Background

For this exercise we will perform some data exploration on a dataset containing information for NYC Airbnb rentals. You can find the CSV file here. The final script should be a python file that performs all the requirements as listed in the script instructions. You may find that it is easiest to explore data using a jupyter notebook/IPython notebook. It is completely encouraged that you do the majority of the data exploration in a notebook and then transfer your code to a script that we can run from the terminal. You may access the seaborn documentation for help making plots here: Seaborn Documentation

Instructions

  • import seaborn

  • import pandas

  • Requirement 1:

    • Export a boxplot that will display a boxplot for every neighborhood group’s price for listings where the prices are below 400. Make sure that every room type also gets its own boxplot for each neighborhood group. Save this boxplot as “boxplot1.png” on your current working directory.

      • Note: What information can you gather from this box plot?

    • The resulting graph should look something like this:

      • Output1

  • Requirement 2:

    • A couple of the hosts seem to be creating multiple listings. We may need to identify who these hosts are to make sure that they are using the Airbnb platform appropriately.

    • Identify the 2 host id’s with the highest count of listings. There are plenty of ways to do this, however, you may find it easiest to group the dataframe by the host id and summarize the groupings by using the count() method. This gives you the count of instances of the host_id. Then you can sort the data frame based on the count to identify the two highest manually.

    • Create 2 separate data frames, containing listings pertaining to the two user ids with the highest amount of listings.

    • For each data frame export a boxplot for the prices of the user’s listings. Make sure to separate out the boxplots for each minimum stay amount. Make sure that every room type also gets its own boxplot foreach minimum stay.

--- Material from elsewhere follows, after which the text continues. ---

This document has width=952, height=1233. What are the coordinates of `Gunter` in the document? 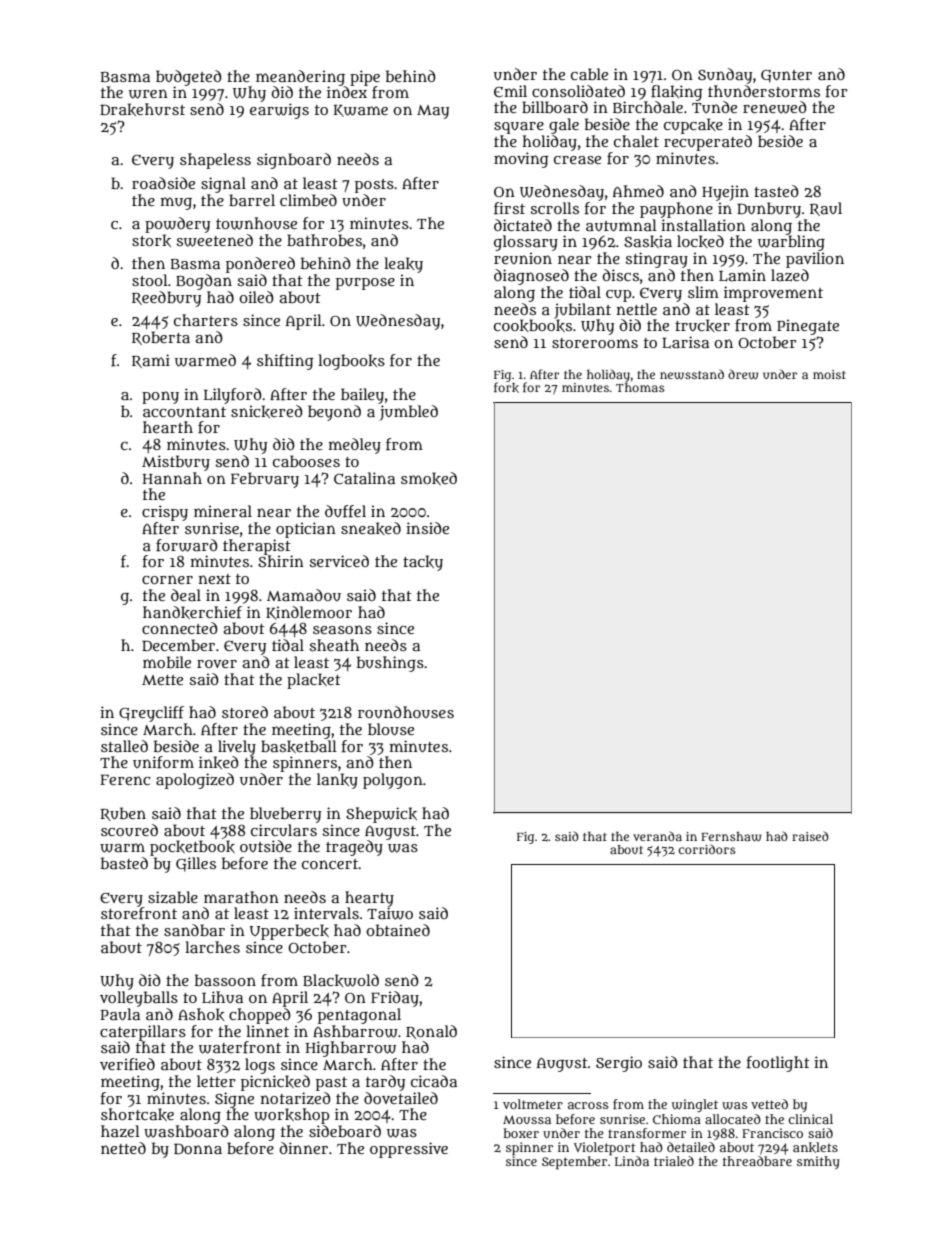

Save these boxplots as “boxplot2.png” and “boxplot2.png” on your current working directory.

      • Note: What information can you gather from these plots?

    • The resulting graphs should look something like this:

      • Output2

    • Note: Explore the two users, after a quick google search, what can you tell me about who those two users are?

Note

  • Box and whisker plots are not explicitly mentioned in the lectures. Part of the goal of this exercise is to learn to dig through documentation that is available to us publicly. For information on creating a box and whisker plot using seaborn please reference the documentation which has very thorough explanations on how to make the different types of graphs and plots.